For a movie with a strong cast and an even stronger script, it's almost impossible to see on cable or rent. I've seen it once and can't get it out of my head. I connected with this and even identified with Jackson (Rory) because I lost a parent when I was 9. Off Season brought back the weirdness of my slo-mo wanderings through the minefield of good intentions. Hume Cronyn's last performance will be remembered as a holiday classic but I see it as children's fantasy noir.
The real magic happens when we shift from feeling powerless to help Jackson to believing that Sam Clausner (Cronyn) IS Santa. Don't get too comfortable because you'll never be completely sure. As a bonus Sam & Jackson deliver memorable adages like, "I'm in the Joy Business... now do you wanna join me?" It's a Christmas gift without the tinsel.
Beautifully written balancing act. If you value words as much as you do effective visuals (cute kids, rumpled geezers, Sherilyn Fenn's loopy charms) you might enjoy this one as much as I did. And while it's not going to do anything to diminish a 10 year old's vision of Christmas, the film does a nice little roller-coaster number; keeping a tight grip and always staying on track to that wispy, fine line between Fantasy and Real Life. (Right through to the last fade out before the credits.)
I Almost did not watch this movie because of a thought that it might be
another attempt to take advantage of the "Macaulay Culkin" era! A time when
it was believed that a cute kid could make any movie good!
Poor Macaulay might have lost his stardom because of the efforts of Hollywood to push him into many movies TOO quick! Not to mention the intervention of his overbearing father.
LOOKS GOOD FOR RORY THOUGH! Although a bit of his brother's personality is present, enough of his own shines through to give him a glowing opportunity to be whatever he wishes to become.
Oh, by the way, did you guess that I liked this movie? Made me laugh a few times, and that is saying alot!
(NOTICE: Some language may not be acceptable by parents, but does not exceed -->> "Damn & Hell")
*** This review may contain spoilers ***
Bruce Davison directed this mess. How many Culkin brothers are there?
They all look the same with the dead-pan face image.
Anyway, this film is far from good because there are so many angles and sub-plots which could be used here.

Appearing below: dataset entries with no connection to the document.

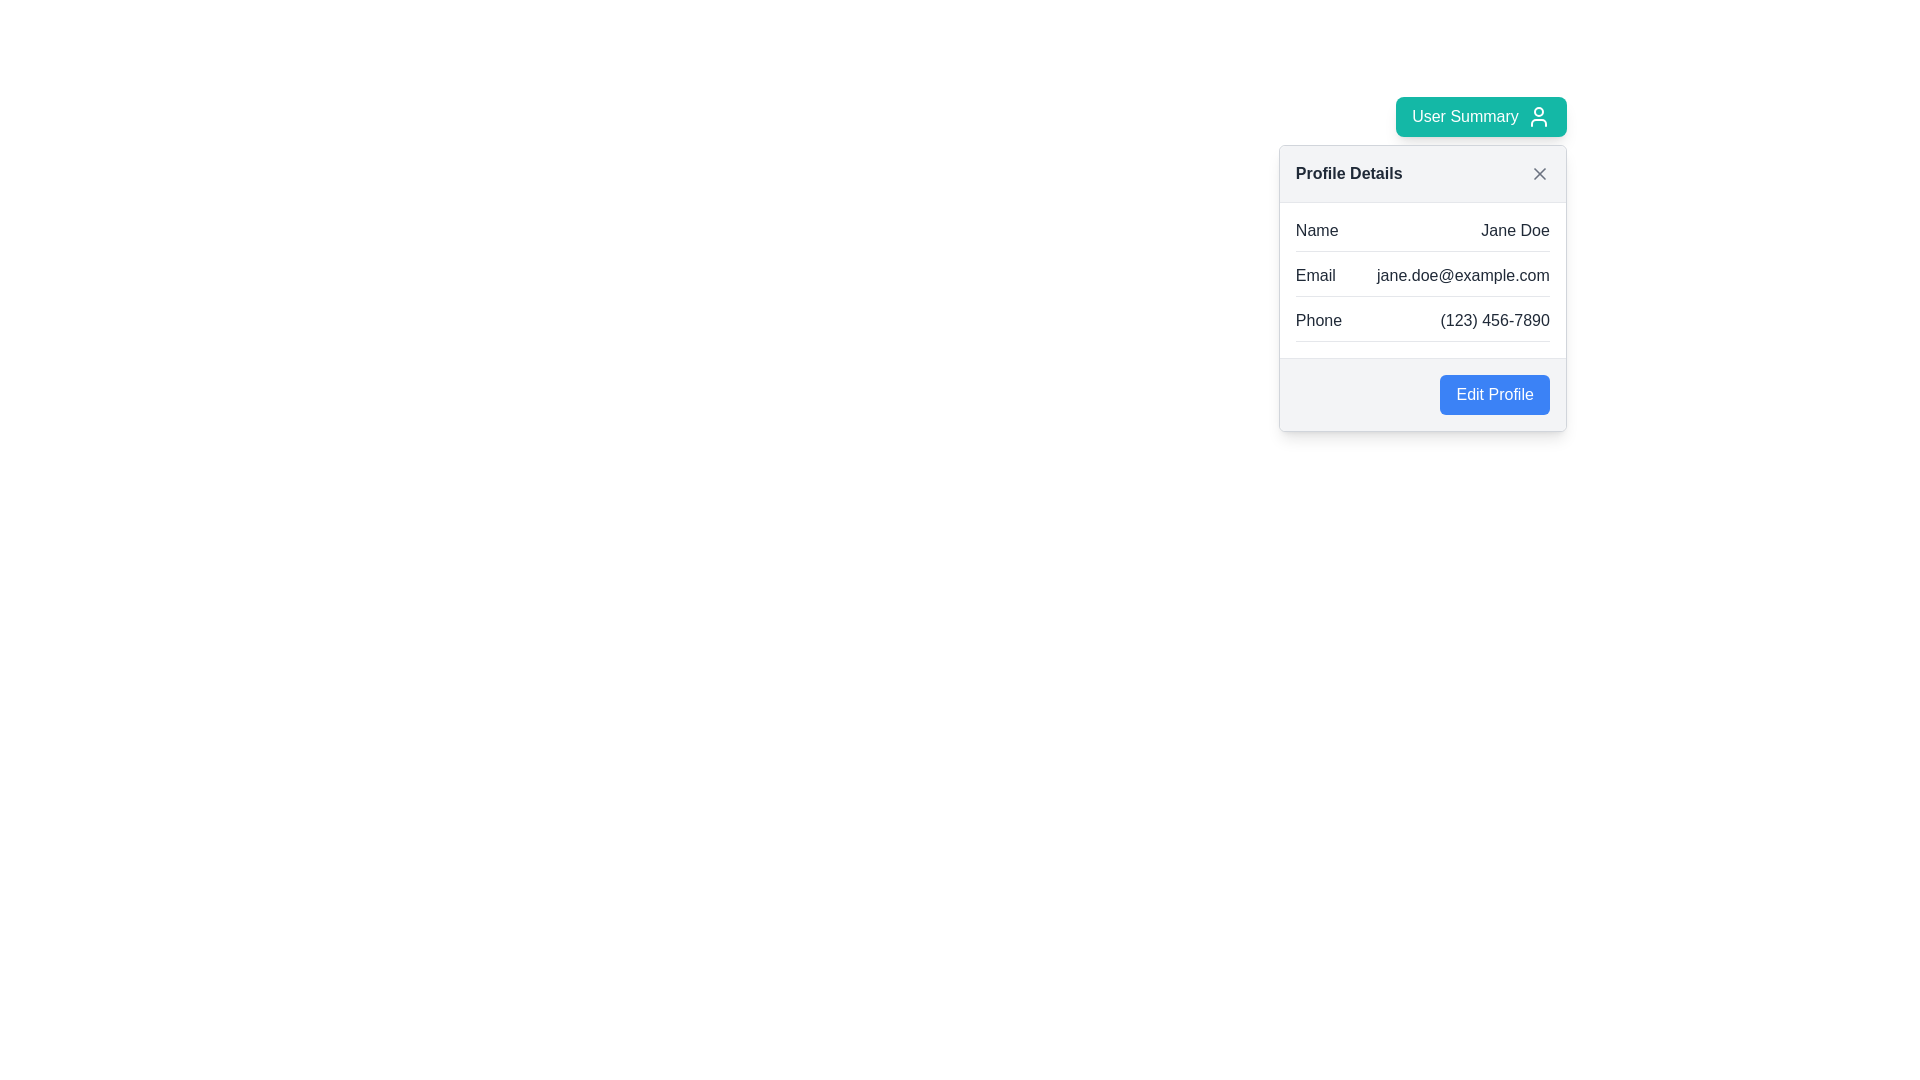  What do you see at coordinates (1317, 230) in the screenshot?
I see `the text label indicating the user's name 'Jane Doe' within the 'Profile Details' card interface` at bounding box center [1317, 230].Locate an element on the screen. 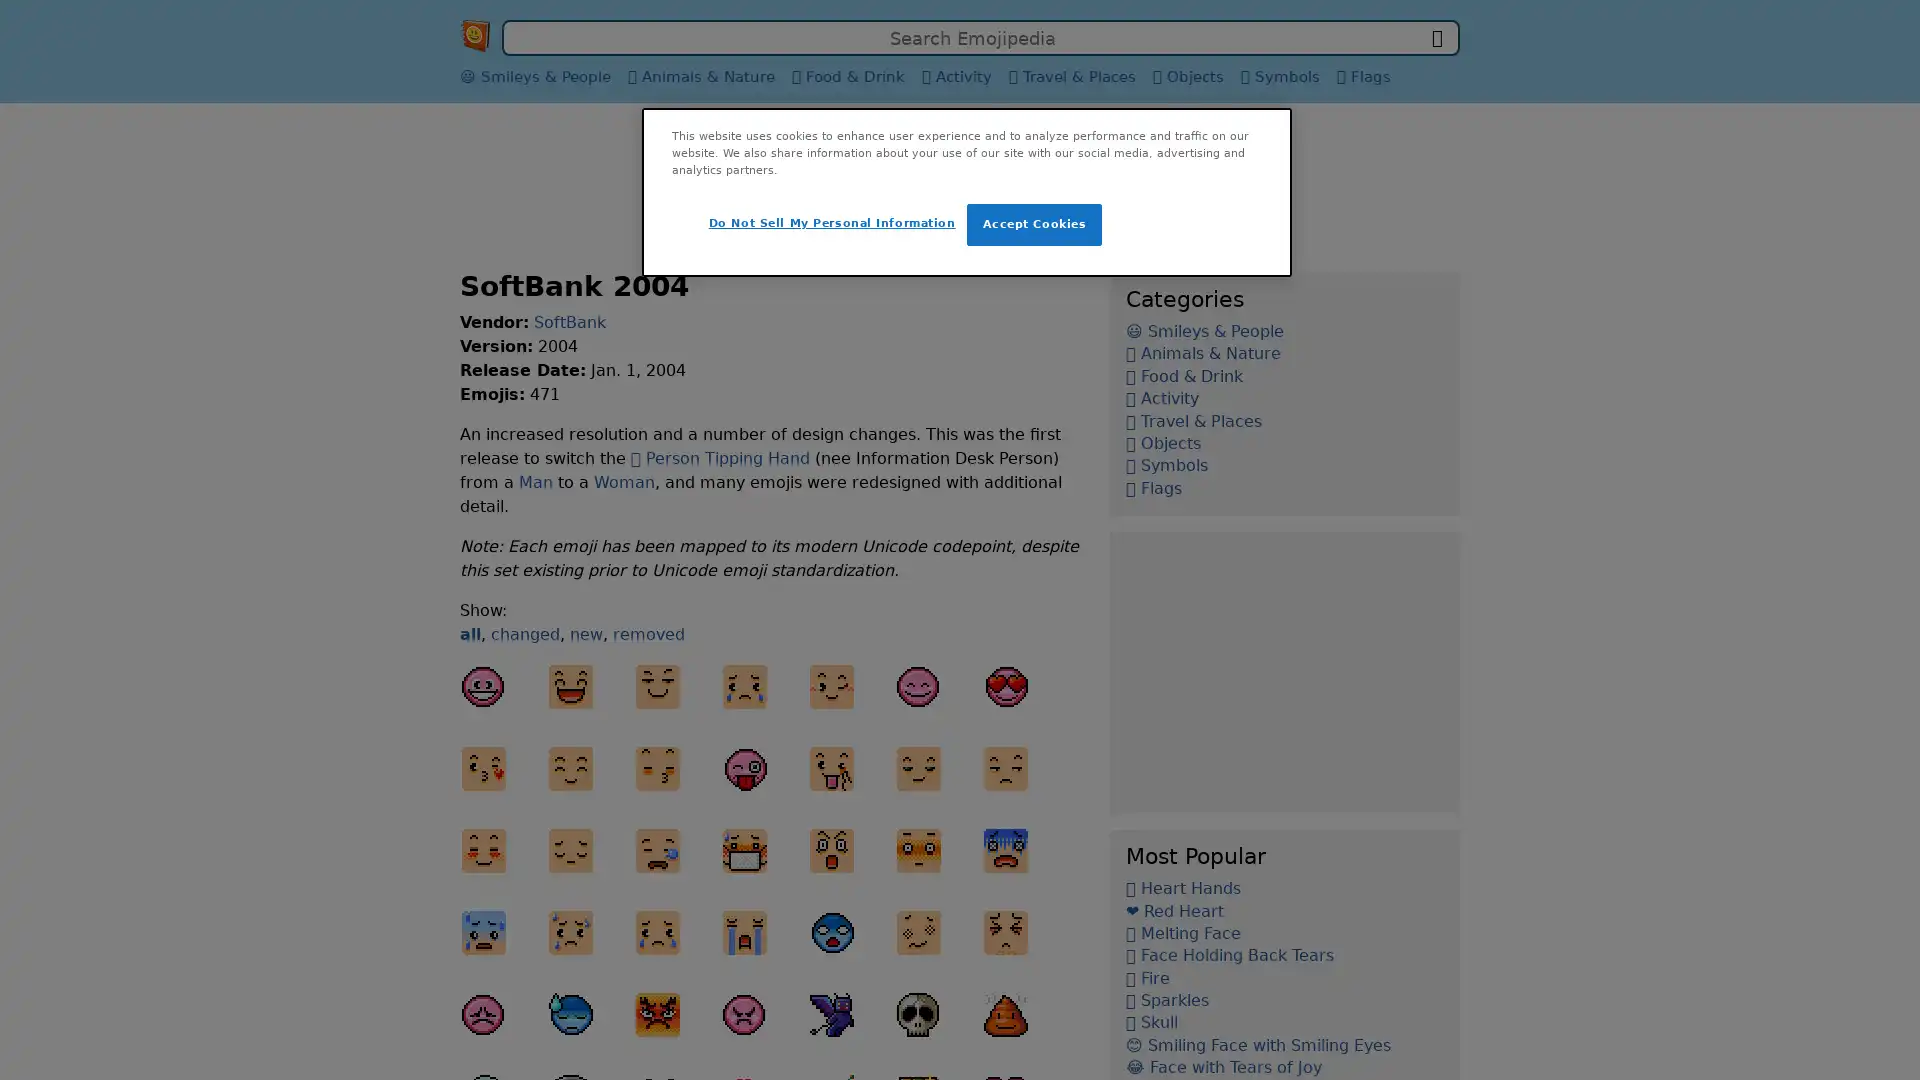 This screenshot has width=1920, height=1080. Do Not Sell My Personal Information is located at coordinates (831, 223).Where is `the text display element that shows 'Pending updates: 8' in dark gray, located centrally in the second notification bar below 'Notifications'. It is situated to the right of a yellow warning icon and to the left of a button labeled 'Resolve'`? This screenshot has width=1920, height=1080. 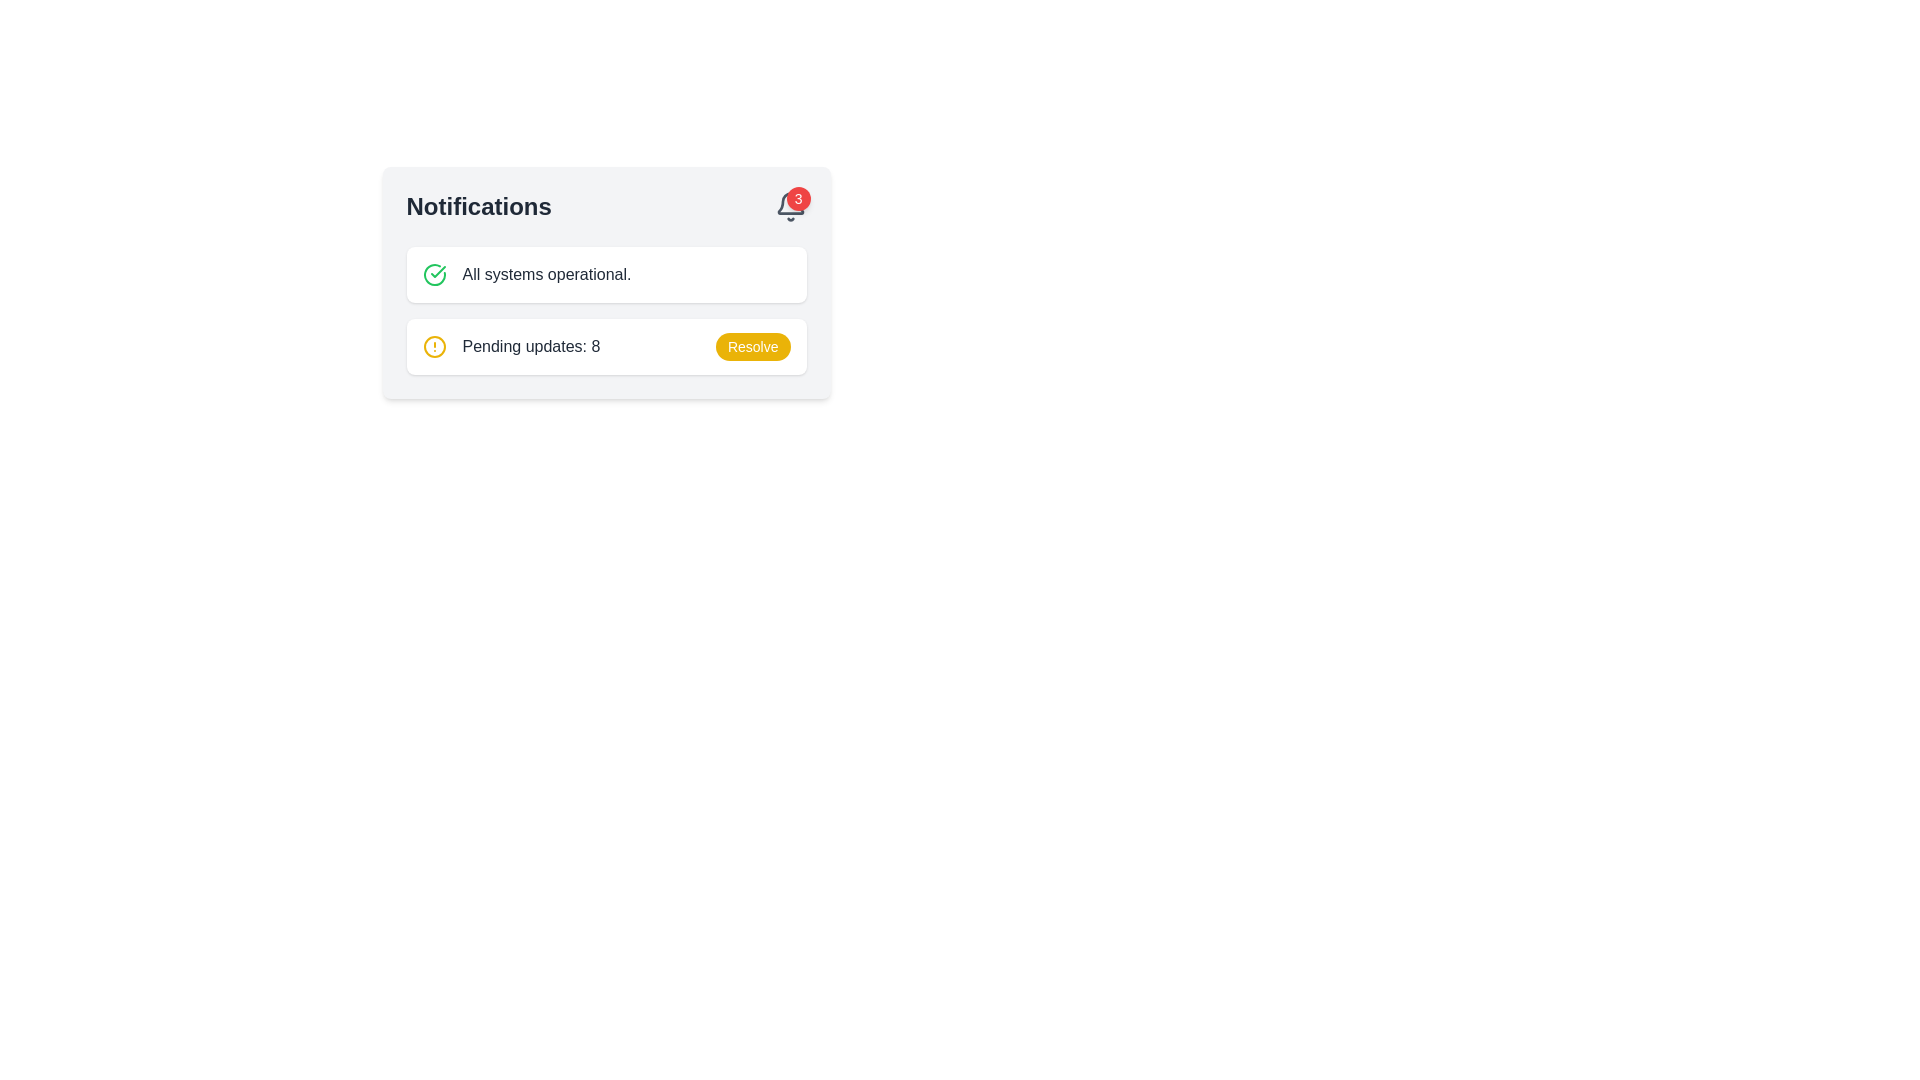
the text display element that shows 'Pending updates: 8' in dark gray, located centrally in the second notification bar below 'Notifications'. It is situated to the right of a yellow warning icon and to the left of a button labeled 'Resolve' is located at coordinates (531, 346). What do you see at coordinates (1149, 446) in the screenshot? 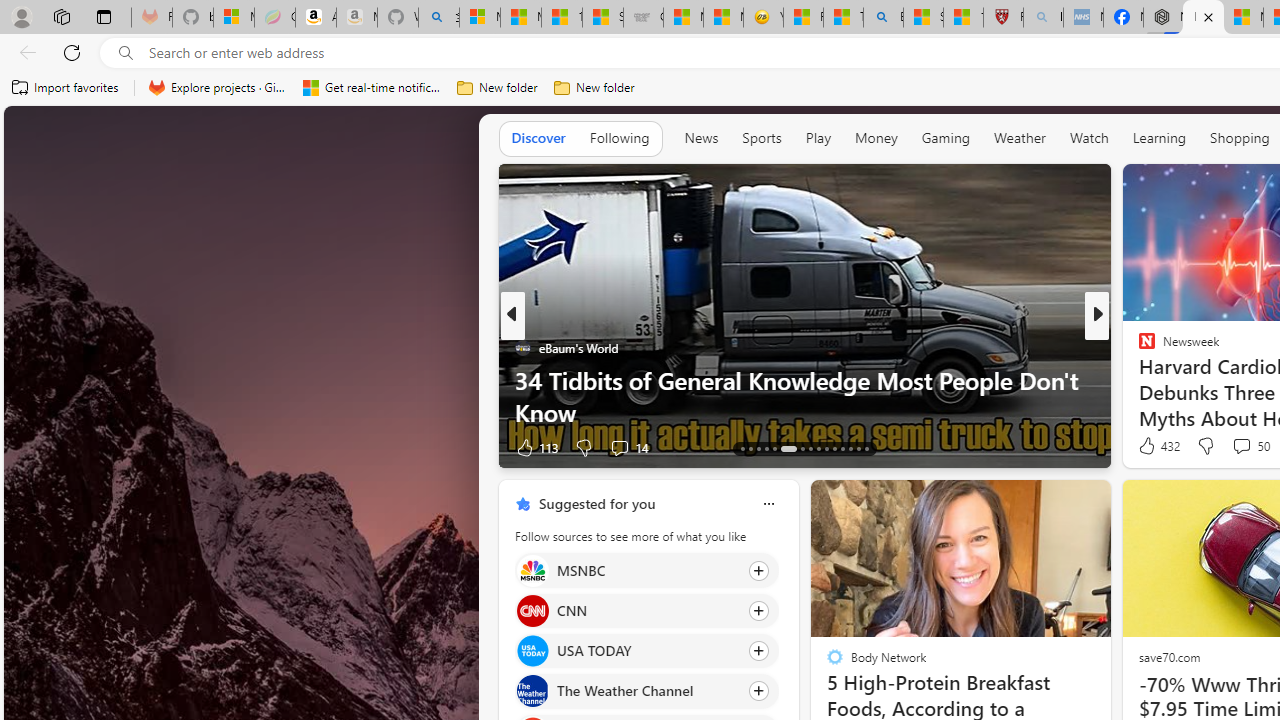
I see `'22 Like'` at bounding box center [1149, 446].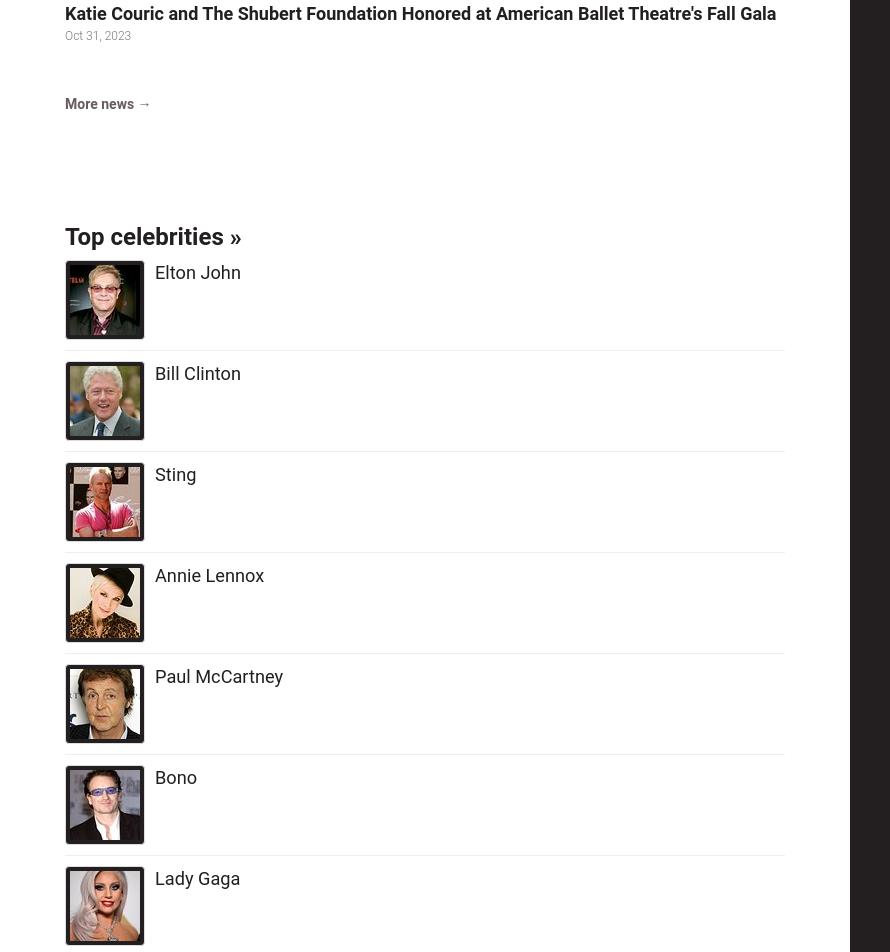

Davison co-stars as a psychologist. When Culkin realizes what happens to him, you would think that the former would begin a relationship with the aunt.
Even the late Edmund Gwenn would have been annoyed with the idea regarding Hume Cronyn. Is he or isn't he Santa Claus. This premise was both idiotic and foolish. You know that Adam Arkin is no dentist when he is packing heat.
Cronyn's antics were all done so as to help the recently orphaned Culkin? Come on. This is not holiday fantasy, it's more like holiday misery.
All that was needed was for the aunt to want to be a lounge singer.
The whole situation was ridiculous at best.